_Task_
Retype only what runs from the line with "Facebook (157, 2425)" through the end of the entries, exactly and in full, but omit any picture you find.

_The data_
☆ ☆ ☆
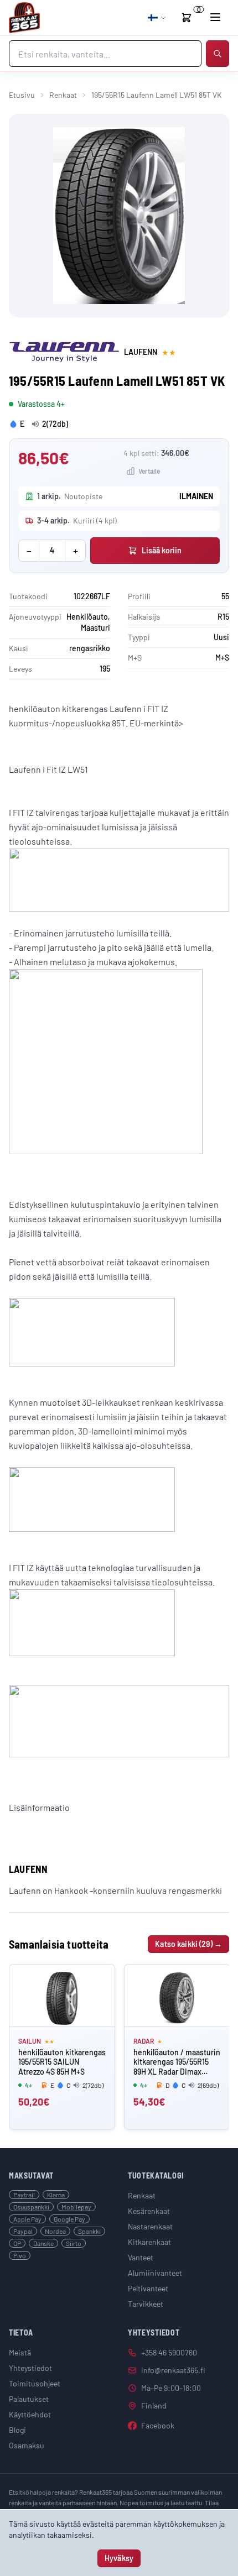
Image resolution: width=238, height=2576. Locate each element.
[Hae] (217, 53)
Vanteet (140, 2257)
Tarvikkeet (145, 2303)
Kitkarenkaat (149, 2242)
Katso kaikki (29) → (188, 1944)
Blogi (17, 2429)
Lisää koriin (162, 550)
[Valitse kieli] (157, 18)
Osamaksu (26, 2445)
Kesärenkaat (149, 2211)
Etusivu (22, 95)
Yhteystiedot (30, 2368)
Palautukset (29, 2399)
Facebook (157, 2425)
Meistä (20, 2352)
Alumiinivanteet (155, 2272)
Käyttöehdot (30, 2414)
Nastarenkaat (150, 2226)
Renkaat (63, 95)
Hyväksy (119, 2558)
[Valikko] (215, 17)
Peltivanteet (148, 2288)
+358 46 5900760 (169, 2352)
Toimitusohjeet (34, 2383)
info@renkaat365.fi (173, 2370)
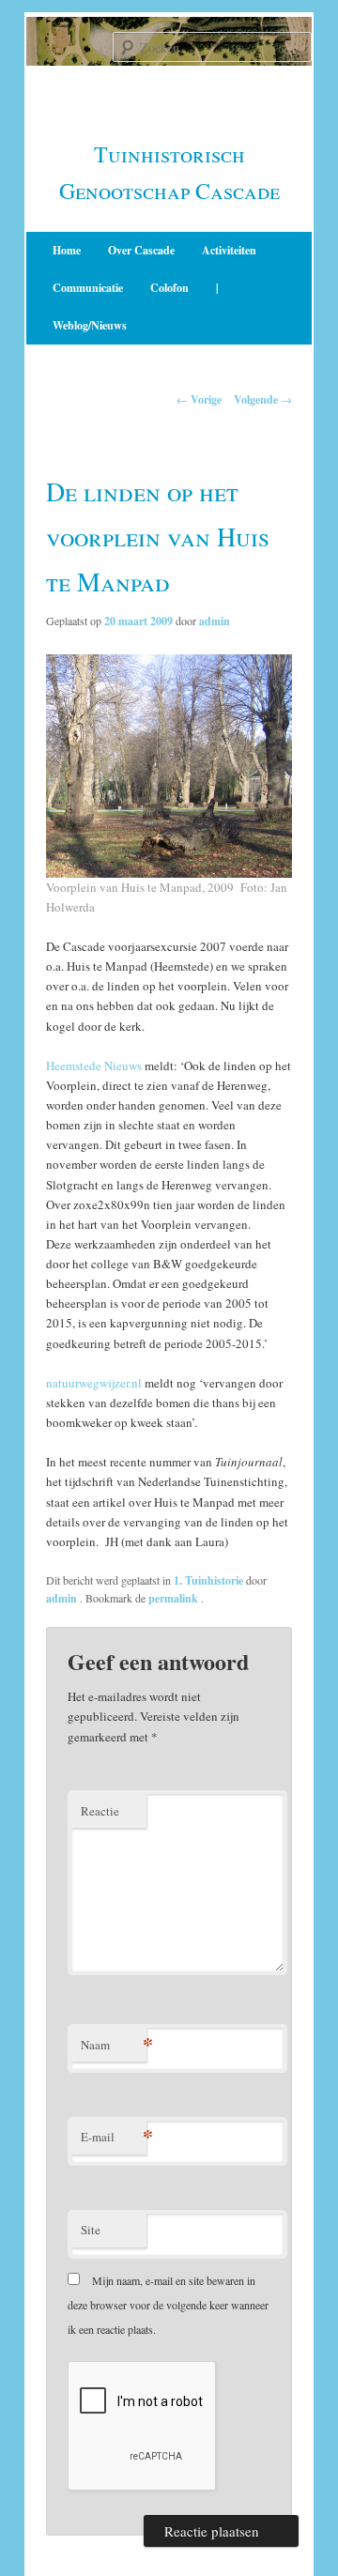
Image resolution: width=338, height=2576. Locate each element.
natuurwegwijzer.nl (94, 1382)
☆ ☆ ☆
_Result below_
Facebook (157, 2425)
Meistä (20, 2352)
Alumiinivanteet (155, 2272)
Käyttöehdot (30, 2414)
Nastarenkaat (150, 2226)
Renkaat (63, 95)
Hyväksy (119, 2558)
[Valikko] (215, 17)
Peltivanteet (148, 2288)
+358 46 5900760 (169, 2352)
Toimitusohjeet (34, 2383)
info@renkaat365.fi (173, 2370)
Image resolution: width=338, height=2576. Locate each element.
natuurwegwijzer.nl (94, 1382)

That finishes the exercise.